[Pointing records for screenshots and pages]
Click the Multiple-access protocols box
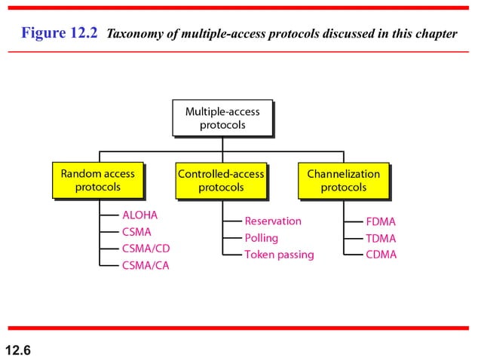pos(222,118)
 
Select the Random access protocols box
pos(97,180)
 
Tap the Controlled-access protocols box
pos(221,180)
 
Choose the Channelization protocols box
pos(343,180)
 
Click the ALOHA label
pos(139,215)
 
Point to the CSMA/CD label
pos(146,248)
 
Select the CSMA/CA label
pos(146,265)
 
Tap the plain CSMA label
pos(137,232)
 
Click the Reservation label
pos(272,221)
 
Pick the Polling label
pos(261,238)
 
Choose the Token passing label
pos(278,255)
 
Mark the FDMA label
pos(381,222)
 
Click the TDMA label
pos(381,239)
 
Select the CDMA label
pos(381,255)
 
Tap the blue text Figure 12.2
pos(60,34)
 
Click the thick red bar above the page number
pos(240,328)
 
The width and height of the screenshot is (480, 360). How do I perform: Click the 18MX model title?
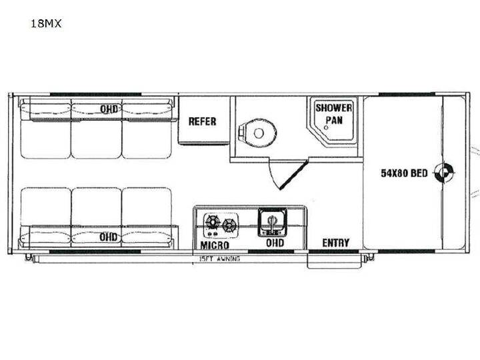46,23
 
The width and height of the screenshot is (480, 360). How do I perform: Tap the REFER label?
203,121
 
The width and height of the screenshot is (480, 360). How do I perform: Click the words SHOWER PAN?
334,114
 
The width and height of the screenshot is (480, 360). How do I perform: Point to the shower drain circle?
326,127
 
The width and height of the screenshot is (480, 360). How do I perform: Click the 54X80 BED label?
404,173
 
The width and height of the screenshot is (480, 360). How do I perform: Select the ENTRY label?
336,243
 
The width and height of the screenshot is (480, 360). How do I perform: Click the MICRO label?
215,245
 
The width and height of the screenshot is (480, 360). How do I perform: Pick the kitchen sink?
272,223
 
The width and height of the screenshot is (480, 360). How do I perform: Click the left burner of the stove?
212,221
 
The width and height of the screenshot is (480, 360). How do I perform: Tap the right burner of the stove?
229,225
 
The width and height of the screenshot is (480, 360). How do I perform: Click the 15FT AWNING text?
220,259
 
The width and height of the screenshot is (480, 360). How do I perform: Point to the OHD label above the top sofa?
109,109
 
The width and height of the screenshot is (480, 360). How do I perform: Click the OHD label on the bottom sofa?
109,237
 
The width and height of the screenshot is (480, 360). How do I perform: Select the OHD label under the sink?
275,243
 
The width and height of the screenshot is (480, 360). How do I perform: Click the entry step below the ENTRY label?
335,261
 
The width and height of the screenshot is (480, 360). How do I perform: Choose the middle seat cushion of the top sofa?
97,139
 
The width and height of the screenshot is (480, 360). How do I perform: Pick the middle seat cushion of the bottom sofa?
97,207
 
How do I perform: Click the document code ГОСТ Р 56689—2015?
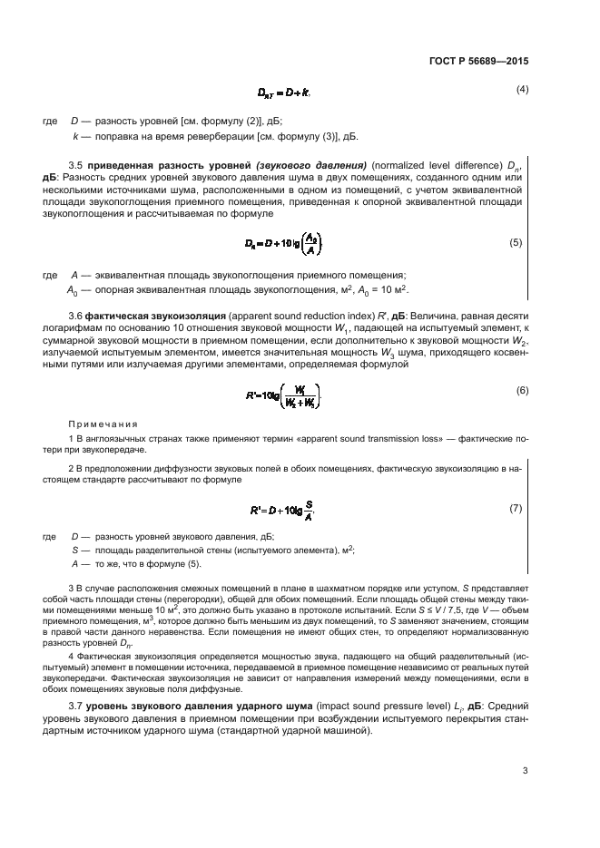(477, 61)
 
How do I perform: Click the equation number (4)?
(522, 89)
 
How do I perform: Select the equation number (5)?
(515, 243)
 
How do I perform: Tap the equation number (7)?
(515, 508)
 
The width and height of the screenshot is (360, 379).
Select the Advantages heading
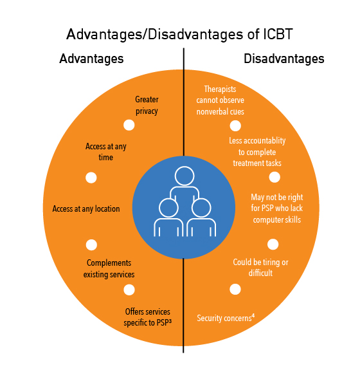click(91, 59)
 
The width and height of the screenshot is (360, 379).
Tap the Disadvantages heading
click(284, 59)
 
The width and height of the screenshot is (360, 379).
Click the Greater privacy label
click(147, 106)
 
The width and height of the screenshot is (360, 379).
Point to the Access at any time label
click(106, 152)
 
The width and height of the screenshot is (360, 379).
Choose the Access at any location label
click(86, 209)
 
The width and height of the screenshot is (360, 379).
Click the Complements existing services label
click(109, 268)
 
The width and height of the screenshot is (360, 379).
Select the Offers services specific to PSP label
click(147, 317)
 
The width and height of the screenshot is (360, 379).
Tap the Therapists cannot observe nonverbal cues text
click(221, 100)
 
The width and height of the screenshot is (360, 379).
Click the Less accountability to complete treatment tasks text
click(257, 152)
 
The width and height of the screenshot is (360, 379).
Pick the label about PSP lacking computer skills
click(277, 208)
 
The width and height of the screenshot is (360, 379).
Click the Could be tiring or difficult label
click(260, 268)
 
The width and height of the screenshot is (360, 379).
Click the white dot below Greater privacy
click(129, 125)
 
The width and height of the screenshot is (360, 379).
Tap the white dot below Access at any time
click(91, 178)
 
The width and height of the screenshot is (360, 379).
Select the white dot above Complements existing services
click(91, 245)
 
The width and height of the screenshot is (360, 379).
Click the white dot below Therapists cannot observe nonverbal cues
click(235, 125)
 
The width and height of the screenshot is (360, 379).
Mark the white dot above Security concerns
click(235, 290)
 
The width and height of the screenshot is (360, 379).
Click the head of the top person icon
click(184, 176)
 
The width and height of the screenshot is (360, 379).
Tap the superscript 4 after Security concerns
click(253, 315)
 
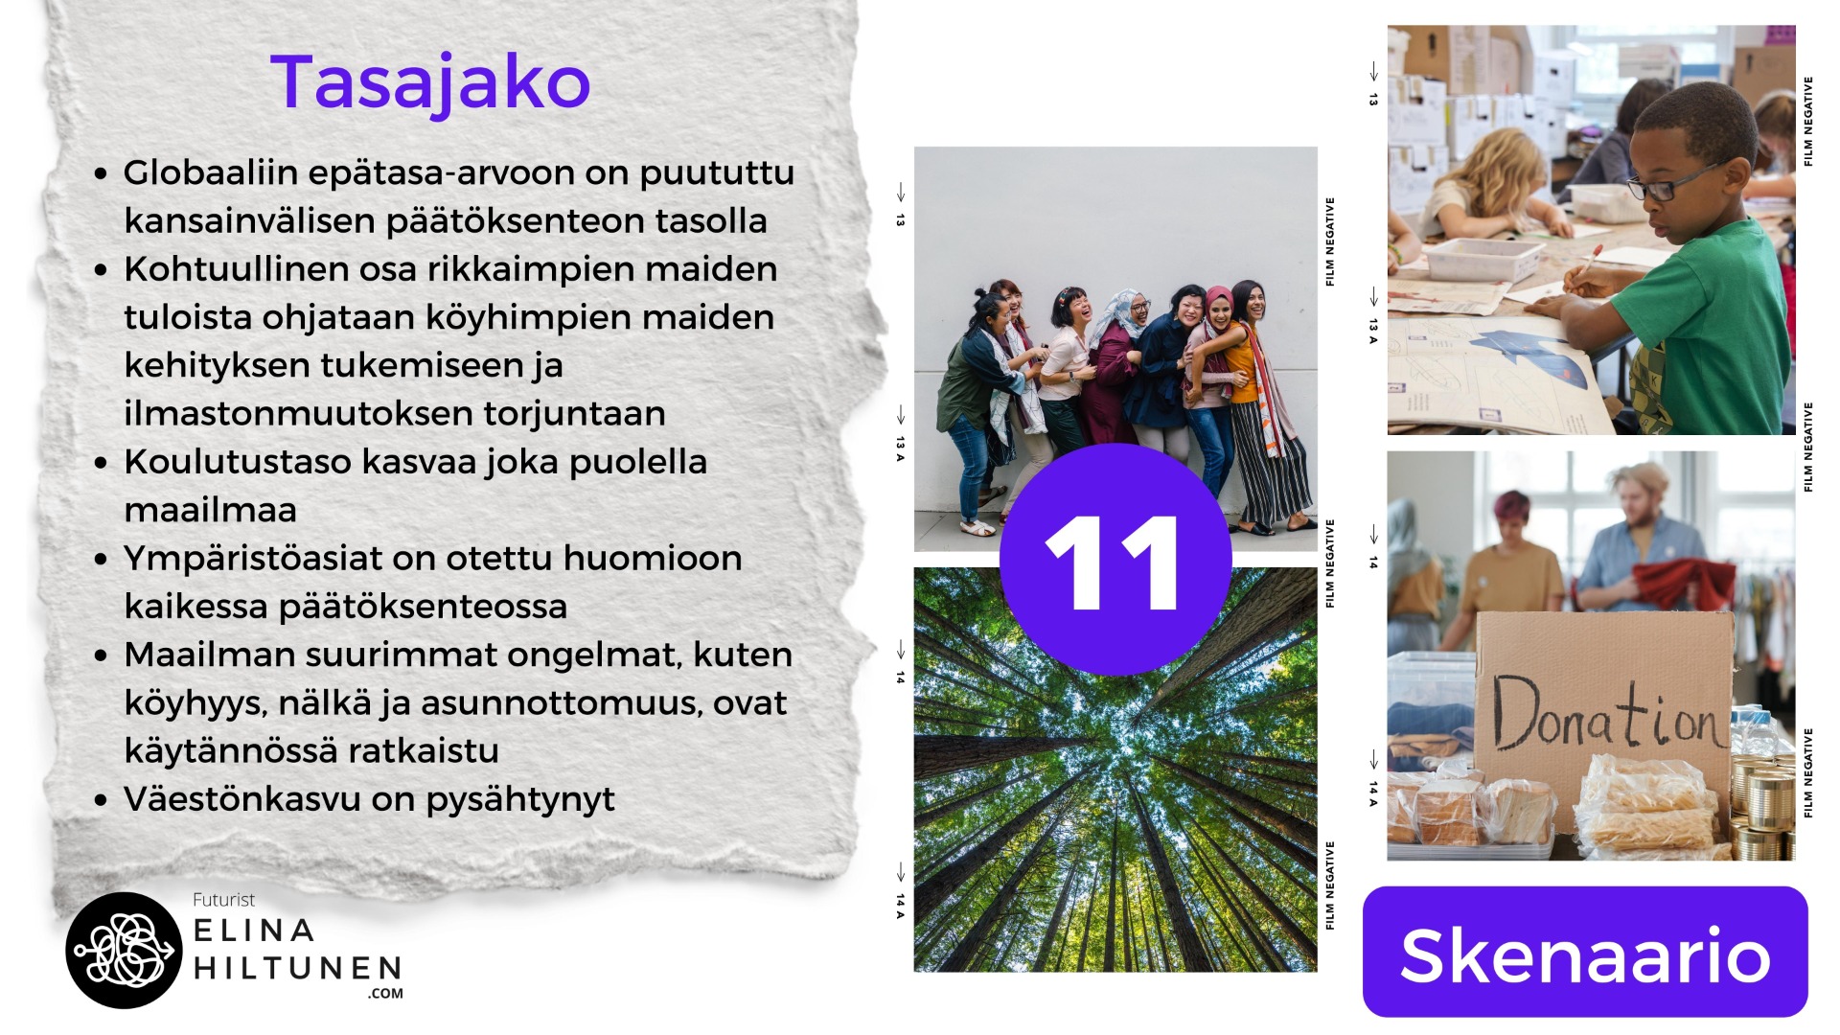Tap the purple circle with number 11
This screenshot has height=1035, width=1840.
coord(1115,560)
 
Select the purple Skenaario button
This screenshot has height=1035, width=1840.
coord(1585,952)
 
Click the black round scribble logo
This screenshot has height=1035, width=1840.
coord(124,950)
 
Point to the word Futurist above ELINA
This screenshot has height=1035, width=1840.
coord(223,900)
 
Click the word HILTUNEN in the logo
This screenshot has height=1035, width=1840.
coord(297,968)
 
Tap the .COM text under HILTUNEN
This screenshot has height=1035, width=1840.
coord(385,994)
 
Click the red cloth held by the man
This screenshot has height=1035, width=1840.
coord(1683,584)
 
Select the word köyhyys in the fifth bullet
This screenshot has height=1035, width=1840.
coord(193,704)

### STATED TASK
Format every line of the records above as a JSON list of strings, one string per line, with blank lines dropped and the pictures left out.

### FINISHED TASK
[
  "Click the Multiple-access protocols box",
  "pos(222,118)",
  "Select the Random access protocols box",
  "pos(97,180)",
  "Tap the Controlled-access protocols box",
  "pos(221,180)",
  "Choose the Channelization protocols box",
  "pos(343,180)",
  "Click the ALOHA label",
  "pos(139,215)",
  "Point to the CSMA/CD label",
  "pos(146,248)",
  "Select the CSMA/CA label",
  "pos(146,265)",
  "Tap the plain CSMA label",
  "pos(137,232)",
  "Click the Reservation label",
  "pos(272,221)",
  "Pick the Polling label",
  "pos(261,238)",
  "Choose the Token passing label",
  "pos(278,255)",
  "Mark the FDMA label",
  "pos(381,222)",
  "Click the TDMA label",
  "pos(381,239)",
  "Select the CDMA label",
  "pos(381,255)",
  "Tap the blue text Figure 12.2",
  "pos(60,34)",
  "Click the thick red bar above the page number",
  "pos(240,328)",
  "The width and height of the screenshot is (480, 360). How do I perform: Click the 18MX model title?",
  "46,23",
  "The width and height of the screenshot is (480, 360). How do I perform: Tap the REFER label?",
  "203,121",
  "The width and height of the screenshot is (480, 360). How do I perform: Click the words SHOWER PAN?",
  "334,114",
  "The width and height of the screenshot is (480, 360). How do I perform: Point to the shower drain circle?",
  "326,127",
  "The width and height of the screenshot is (480, 360). How do I perform: Click the 54X80 BED label?",
  "404,173",
  "The width and height of the screenshot is (480, 360). How do I perform: Select the ENTRY label?",
  "336,243",
  "The width and height of the screenshot is (480, 360). How do I perform: Click the MICRO label?",
  "215,245",
  "The width and height of the screenshot is (480, 360). How do I perform: Pick the kitchen sink?",
  "272,223",
  "The width and height of the screenshot is (480, 360). How do I perform: Click the left burner of the stove?",
  "212,221",
  "The width and height of the screenshot is (480, 360). How do I perform: Tap the right burner of the stove?",
  "229,225",
  "The width and height of the screenshot is (480, 360). How do I perform: Click the 15FT AWNING text?",
  "220,259",
  "The width and height of the screenshot is (480, 360). How do I perform: Point to the OHD label above the top sofa?",
  "109,109",
  "The width and height of the screenshot is (480, 360). How do I perform: Click the OHD label on the bottom sofa?",
  "109,237",
  "The width and height of the screenshot is (480, 360). How do I perform: Select the OHD label under the sink?",
  "275,243",
  "The width and height of the screenshot is (480, 360). How do I perform: Click the entry step below the ENTRY label?",
  "335,261",
  "The width and height of the screenshot is (480, 360). How do I perform: Choose the middle seat cushion of the top sofa?",
  "97,139",
  "The width and height of the screenshot is (480, 360). How do I perform: Pick the middle seat cushion of the bottom sofa?",
  "97,207",
  "How do I perform: Click the document code ГОСТ Р 56689—2015?",
  "(477, 61)",
  "How do I perform: Click the equation number (4)?",
  "(522, 89)",
  "How do I perform: Select the equation number (5)?",
  "(515, 243)",
  "How do I perform: Tap the equation number (7)?",
  "(515, 508)",
  "The width and height of the screenshot is (360, 379).",
  "Select the Advantages heading",
  "click(91, 59)",
  "The width and height of the screenshot is (360, 379).",
  "Tap the Disadvantages heading",
  "click(284, 59)",
  "The width and height of the screenshot is (360, 379).",
  "Click the Greater privacy label",
  "click(147, 106)",
  "The width and height of the screenshot is (360, 379).",
  "Point to the Access at any time label",
  "click(106, 152)",
  "The width and height of the screenshot is (360, 379).",
  "Choose the Access at any location label",
  "click(86, 209)",
  "The width and height of the screenshot is (360, 379).",
  "Click the Complements existing services label",
  "click(109, 268)",
  "The width and height of the screenshot is (360, 379).",
  "Select the Offers services specific to PSP label",
  "click(147, 317)",
  "The width and height of the screenshot is (360, 379).",
  "Tap the Therapists cannot observe nonverbal cues text",
  "click(221, 100)",
  "The width and height of the screenshot is (360, 379).",
  "Click the Less accountability to complete treatment tasks text",
  "click(257, 152)",
  "The width and height of the screenshot is (360, 379).",
  "Pick the label about PSP lacking computer skills",
  "click(277, 208)",
  "The width and height of the screenshot is (360, 379).",
  "Click the Could be tiring or difficult label",
  "click(260, 268)",
  "The width and height of the screenshot is (360, 379).",
  "Click the white dot below Greater privacy",
  "click(129, 125)",
  "The width and height of the screenshot is (360, 379).",
  "Tap the white dot below Access at any time",
  "click(91, 178)",
  "The width and height of the screenshot is (360, 379).",
  "Select the white dot above Complements existing services",
  "click(91, 245)",
  "The width and height of the screenshot is (360, 379).",
  "Click the white dot below Therapists cannot observe nonverbal cues",
  "click(235, 125)",
  "The width and height of the screenshot is (360, 379).",
  "Mark the white dot above Security concerns",
  "click(235, 290)",
  "The width and height of the screenshot is (360, 379).",
  "Click the head of the top person icon",
  "click(184, 176)",
  "The width and height of the screenshot is (360, 379).",
  "Tap the superscript 4 after Security concerns",
  "click(253, 315)",
  "Tap the purple circle with number 11",
  "This screenshot has height=1035, width=1840.",
  "coord(1115,560)",
  "Select the purple Skenaario button",
  "This screenshot has height=1035, width=1840.",
  "coord(1585,952)",
  "Click the black round scribble logo",
  "This screenshot has height=1035, width=1840.",
  "coord(124,950)",
  "Point to the word Futurist above ELINA",
  "This screenshot has height=1035, width=1840.",
  "coord(223,900)",
  "Click the word HILTUNEN in the logo",
  "This screenshot has height=1035, width=1840.",
  "coord(297,968)",
  "Tap the .COM text under HILTUNEN",
  "This screenshot has height=1035, width=1840.",
  "coord(385,994)",
  "Click the red cloth held by the man",
  "This screenshot has height=1035, width=1840.",
  "coord(1683,584)",
  "Select the word köyhyys in the fifth bullet",
  "This screenshot has height=1035, width=1840.",
  "coord(193,704)"
]